The Bank of England will probably have to raise interest rates further from their current 14 year-high to tackle inflationary pressures that are gaining a foothold in Britain’s economy, its deputy governor, Dave Ramsden, has said.
The spread of inflation was showing up in rising British pay and companies’ pricing plans, having originally been triggered by the reopening of the world economy from Covid-19 lockdowns and then by Russia’s invasion of Ukraine, Ramsden said.
Inflation is expected to return to the Bank’s 2% target – down from above 9% now and a projected peak of 13% in October – as the economy goes into a recession and borrowing costs rise.
But there was also a risk of an inflation mentality developing, Ramsden said.

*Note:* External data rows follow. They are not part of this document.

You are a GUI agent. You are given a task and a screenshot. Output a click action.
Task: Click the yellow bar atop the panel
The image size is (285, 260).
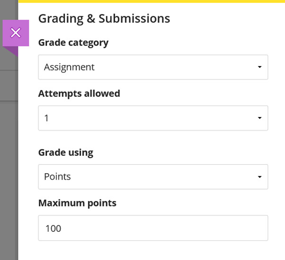(152, 1)
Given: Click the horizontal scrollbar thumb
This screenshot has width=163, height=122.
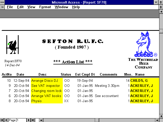Looking at the screenshot, I should 97,120.
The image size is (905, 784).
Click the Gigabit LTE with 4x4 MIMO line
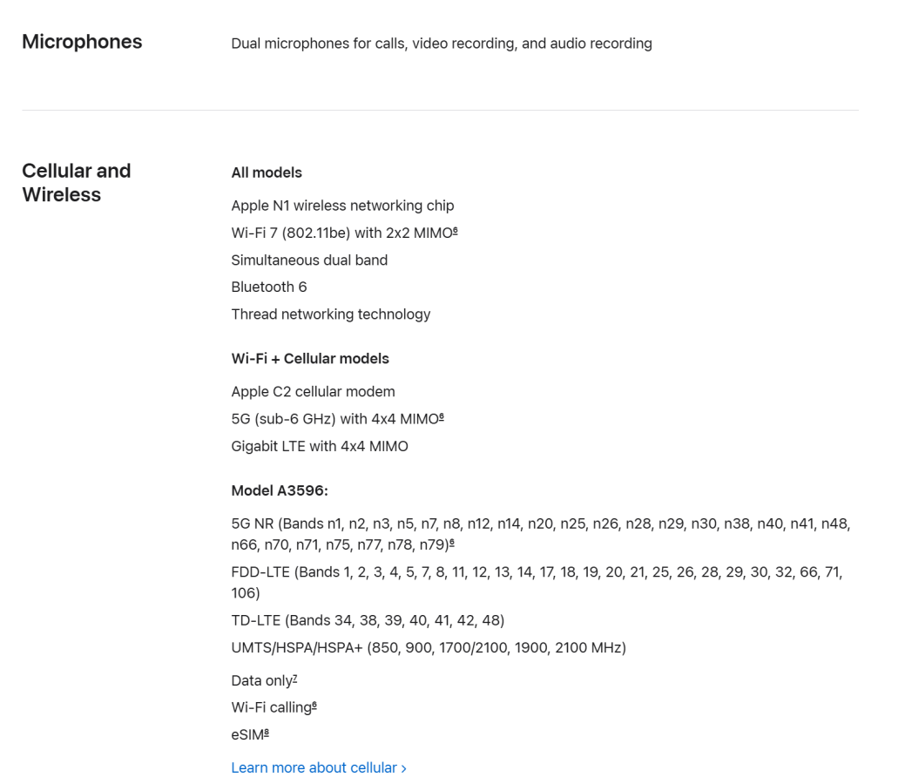[x=319, y=446]
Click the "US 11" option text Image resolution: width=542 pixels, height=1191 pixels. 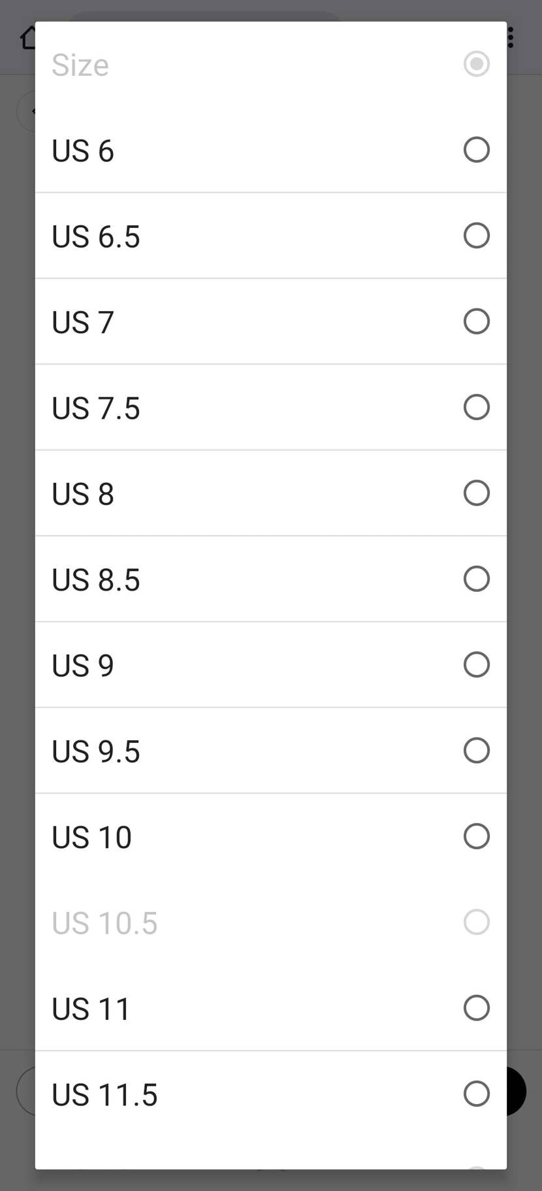(91, 1009)
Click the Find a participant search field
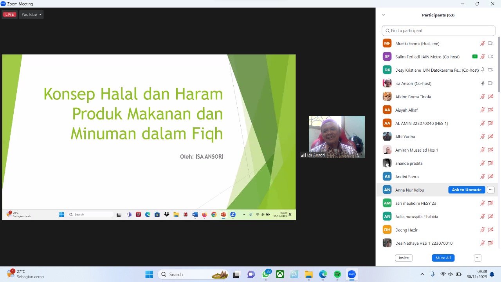Screen dimensions: 501x282 [x=438, y=31]
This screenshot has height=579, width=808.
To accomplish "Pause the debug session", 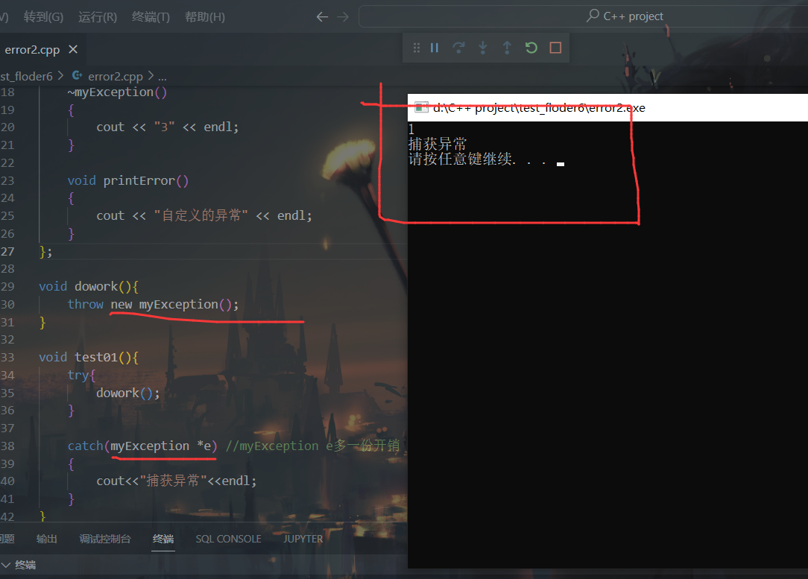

“Personally, I do think it’s more likely than not that we will have to raise the Bank rate further. But I haven’t reached a firm decision on that,” he said.
“I’m going to look at the indicators, look at the evidence as we approach each upcoming meeting.”
The Bank raised borrowing costs last week by the most since 1995 as it took the Bank rate to 1.75% from 1.25%, its sixth increase since December, compounding the biggest two-year disposable income hit for households since at least the 1960s.
“We know that what we’re doing is adding to an already very challenging environment,” Ramsden said. “But our assessment is we needed to act forcefully to ensure that inflation doesn’t become embedded.“
Ramsden, a former senior official at Britain’s finance ministry who joined the Bank of England in 2017, said a fall in inflation expectations in financial markets was encouraging, as were signs that households and companies thought central bankers would get to grips with the problem.